For Women, Especially: A Healthy Diet Protects against Coronary Disease


A healthy heart is influenced by a variety of factors, such as genetic influences, diet and physical exercise. For example, when men and women get angry, the heartbeat increases and the chance of clogging the arteries increases as well. Interestingly, medical researchers have
confirmed recently that moderate drinking of alcohol protects against coronary disease in men and women alike. (There is an important warning, however: For some women, alcohol appears to be associated with an increase in the risk of breast cancer.) Few doctors, however, are likely to recommend that their patients take up drinking as a way to stave off heart disease.

In the area of nutrition, research has verified what common sense suggests, says Harvard Walter Willett, Professor of Epidemiology and Nutrition and principal investigator of the Nurses' Health Study II: if something is unhealthy for a man's heart, it is unhealthy for a woman's. "We've found that diets high in partially hydrogenated vegetable fats increase the incidence of heart disease in men and women," he remarks. "And we've found that diets high in vitamin E are associated with lower rates of heart disease, again, in both sexes."

In terms of diet and exercise, "everything we've studied indicates that the advice for men and women is basically the same," Willett says. "Eat a well-balanced diet low in saturated fats and trans fats and high in fruits, vegetables, and grains. Get regular exercise, and don't put on extra weight."

A recent study by Willett and his colleagues redoubles the reasons for women to stay slim. Current federal guidelines suggest that it's normal-even healthy-for women to gain weight as they age. But Willett found that women who add as little as 11 to 18 pounds in midlife have a 25 percent greater chance of suffering a heart attack than do women who gain less than 11 pounds. Although the study focused on women, weight gain is almost certain to be just as harmful for men, he says.

The paucity of studies investigating coronary disease in women may therefore not be as worrisome as it initially seems. "Heart disease is often discussed as though men and women are different species," says the New England Journal of Medicine's Angell. "But there are strong reasons for suspecting that men and women face the same risk factors." She adds, however, that suspicions are insufficient (not to mention scientifically untenable) proof, and that coronary disease deserves to be as thoroughly studied in women as it has been in men.
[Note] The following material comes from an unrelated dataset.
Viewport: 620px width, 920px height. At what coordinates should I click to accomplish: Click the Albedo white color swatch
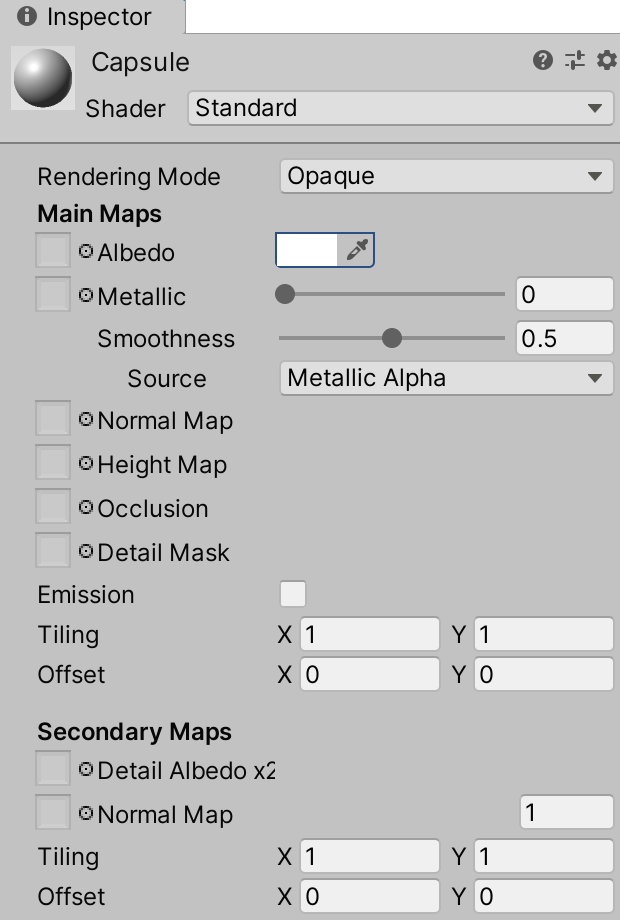coord(307,251)
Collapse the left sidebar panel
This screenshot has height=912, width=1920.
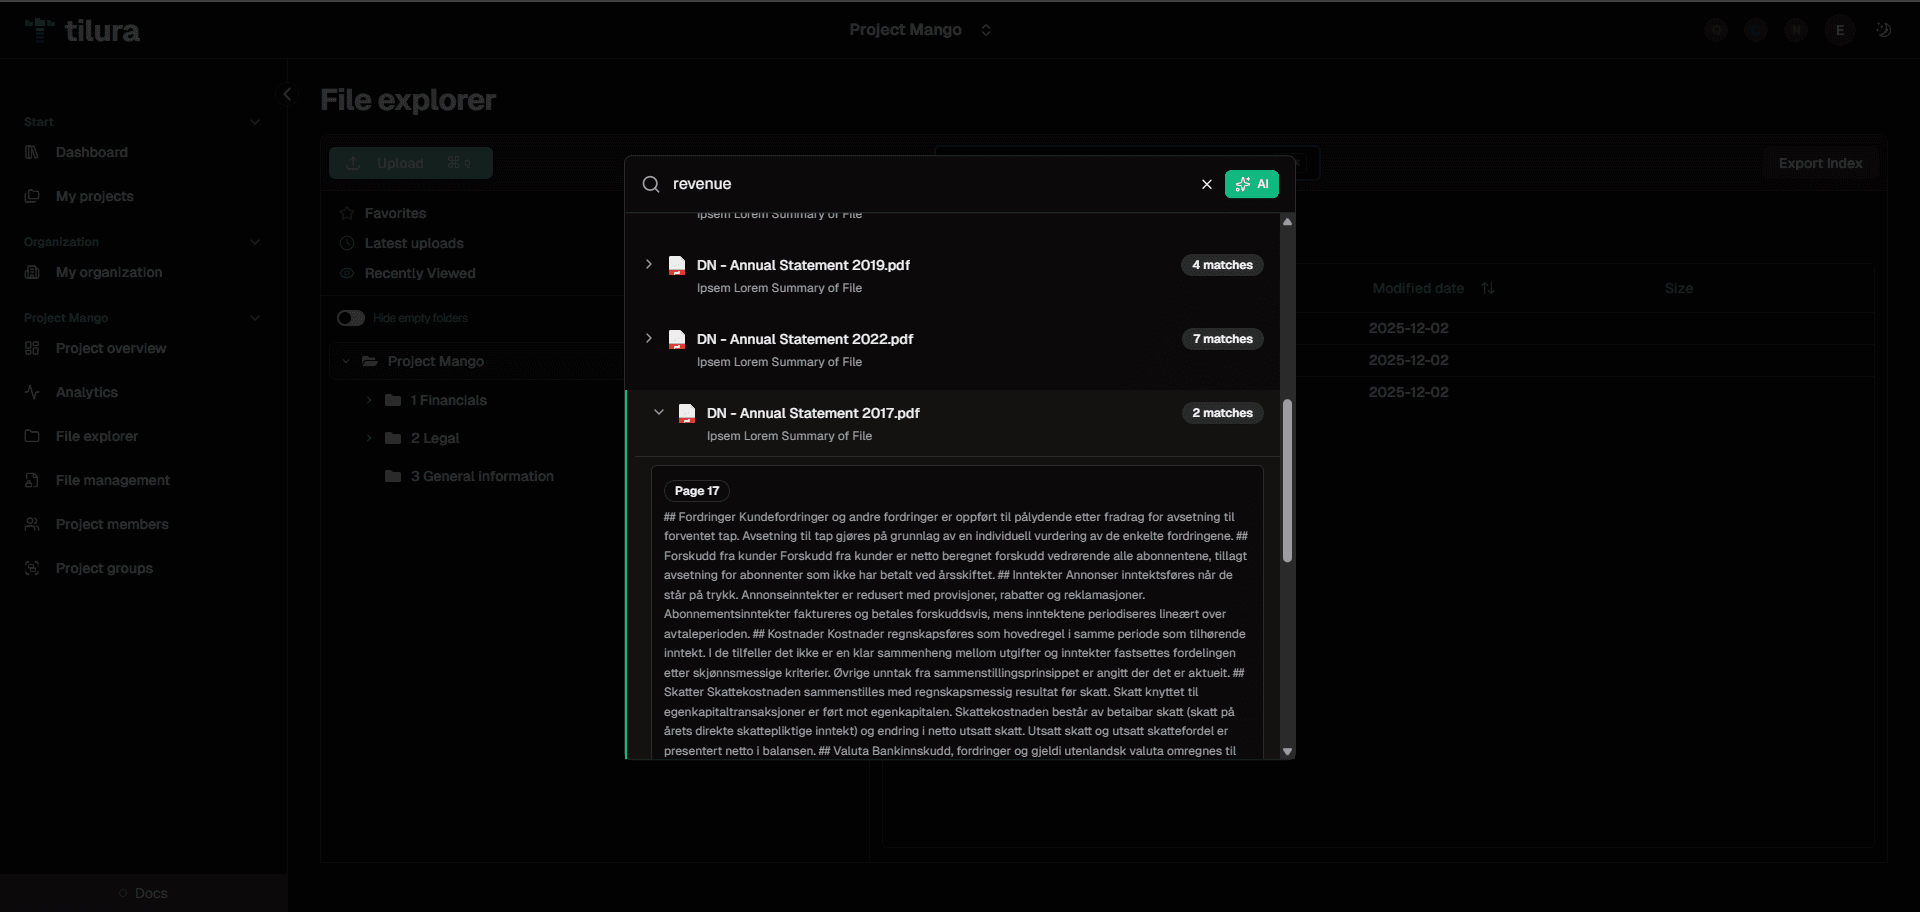tap(287, 94)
That is beginning to happen, most notably with the launching of the Women's Health Initiative by the National Institutes of Health. This massive clinical and epidemiologic study--the largest ever to focus specifically on women's health--aims to correct the imbalance that historically has slighted women as subjects of biomedical study. Addressing the major causes of death and disability in middle-aged and older women, the study is focusing on cardiovascular disease, cancer, osteoporosis, and a range of other conditions.